## Begin Material
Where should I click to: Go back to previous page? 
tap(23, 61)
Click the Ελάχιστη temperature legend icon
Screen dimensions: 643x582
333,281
## End Material
*What this task involves*. Count the lines of the data above that contain the string "Where" and reply with only that number.

*Written solution*. 1